**Extrait choisi:**
....
Abeye, start-up de Beaune (Côte-d'Or) spécialisée dans les lunettes intelligentes, participera le week-end du 1er juillet à la Grande Exposition du Fabriqué en France à l'Elysée. Leur innovation Lexilens, commercialisée depuis 2021, a pour ambition de changer la vie des personnes dyslexiques.
La lettre P se transforme en D, quand ce n'est pas le B qui vient s'y mélanger. Aujourd'hui en France, près d'un enfant sur dix souffre de troubles cognitifs sans déficience intelectuelle, autrement appelés "dys". Chapeauté par Atol, la start-up Abeye a mis au point une paire de lunettes innovante, Lexilens, destinée à corriger ce trouble chez les utilisateurs. Débuté en 2017 et mis sur le marché en 2021, le projet vise à rendre plus facile le quotidien des dyslexiques, notamment des enfants. Mais après deux années, cette technologie peine encore à faire consensus chez les spécialistes.
Une entreprise modeste aux grandes aspirations
Tout commence en 2017. Albert Le Floch et Guy Ropars, chercheurs à l'université de Rennes, découvrent que les récepteurs de lumière des personnes souffrant de dyslexie ont une particularité. Ils sont complétement symétriques, contrairement à la normale. Cette caractéristique créé des "images miroirs" dans le cerveau des concernés. Plus simplement, certaines lettres se posent les unes au dessus des autres.
De ce postulat, Michael Kodochian, fondateur et dirigeant d'Abeye, start-up de Beaune, se lance dans la recherche et le développement d'un outil qui permettrait de corriger ce défaut. Après deux ans de travail acharné, ce qui n'était qu'une simple idée se transforme en "produit utile" : les lunettes Lexilens voient le jour. "Les gens atteints de dyslexie ne sont pas dans la lecture mais dans le déchiffrage. On a voulu y apporter une réponse avec cette innovation", détaille Michael Kodochian. Les binocles électroniques débarquent sur le marché en décembre 2020.
D'ores et déjà récompensées à de multiples reprises, la participation de la jeune entreprise à la Grande Exposition du Fabriqué en France, qui, comme son nom l'indique, met à l'honneur le "made in France", sonne comme "une consécration et une fierté".
....
(Données recueillies)

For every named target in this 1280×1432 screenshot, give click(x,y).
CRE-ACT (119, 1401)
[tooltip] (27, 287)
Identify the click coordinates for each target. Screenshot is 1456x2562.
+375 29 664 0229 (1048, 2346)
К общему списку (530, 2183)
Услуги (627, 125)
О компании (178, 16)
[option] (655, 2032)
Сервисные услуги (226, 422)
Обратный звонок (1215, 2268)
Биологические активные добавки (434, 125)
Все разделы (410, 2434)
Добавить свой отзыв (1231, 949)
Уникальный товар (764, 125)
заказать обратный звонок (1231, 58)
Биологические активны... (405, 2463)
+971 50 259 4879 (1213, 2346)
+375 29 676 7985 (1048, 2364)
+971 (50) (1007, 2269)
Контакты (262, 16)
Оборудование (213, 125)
....
**À faire:**
- a) Indiquez si chacune des affirmations suivantes concorde avec le texte sur les lunettes Lexilens, en répondant par oui ou par non et en citant à l'identique les mots du texte qui le prouvent : (i) les chercheurs à l'origine de la découverte de 2017 travaillent à l'université de Rennes ; (ii) la start-up Abeye est établie à Dijon ; (iii) les spécialistes s'accordent tous sur cette technologie.
- b) Recopiez à l'identique le passage du texte sur les lunettes Lexilens qui commence par « Abeye, start-up de Beaune (Côte-d'Or) » et se poursuit jusqu'à « chez les spécialistes. ».

**Résultats des tâches:**
- a)
(i) Oui : « Albert Le Floch et Guy Ropars, chercheurs à l'université de Rennes »
(ii) Non : « Abeye, start-up de Beaune (Côte-d'Or) »
(iii) Non : « cette technologie peine encore à faire consensus chez les spécialistes »

- b)
Abeye, start-up de Beaune (Côte-d'Or) spécialisée dans les lunettes intelligentes, participera le week-end du 1er juillet à la Grande Exposition du Fabriqué en France à l'Elysée. Leur innovation Lexilens, commercialisée depuis 2021, a pour ambition de changer la vie des personnes dyslexiques.
La lettre P se transforme en D, quand ce n'est pas le B qui vient s'y mélanger. Aujourd'hui en France, près d'un enfant sur dix souffre de troubles cognitifs sans déficience intelectuelle, autrement appelés "dys". Chapeauté par Atol, la start-up Abeye a mis au point une paire de lunettes innovante, Lexilens, destinée à corriger ce trouble chez les utilisateurs. Débuté en 2017 et mis sur le marché en 2021, le projet vise à rendre plus facile le quotidien des dyslexiques, notamment des enfants. Mais après deux années, cette technologie peine encore à faire consensus chez les spécialistes.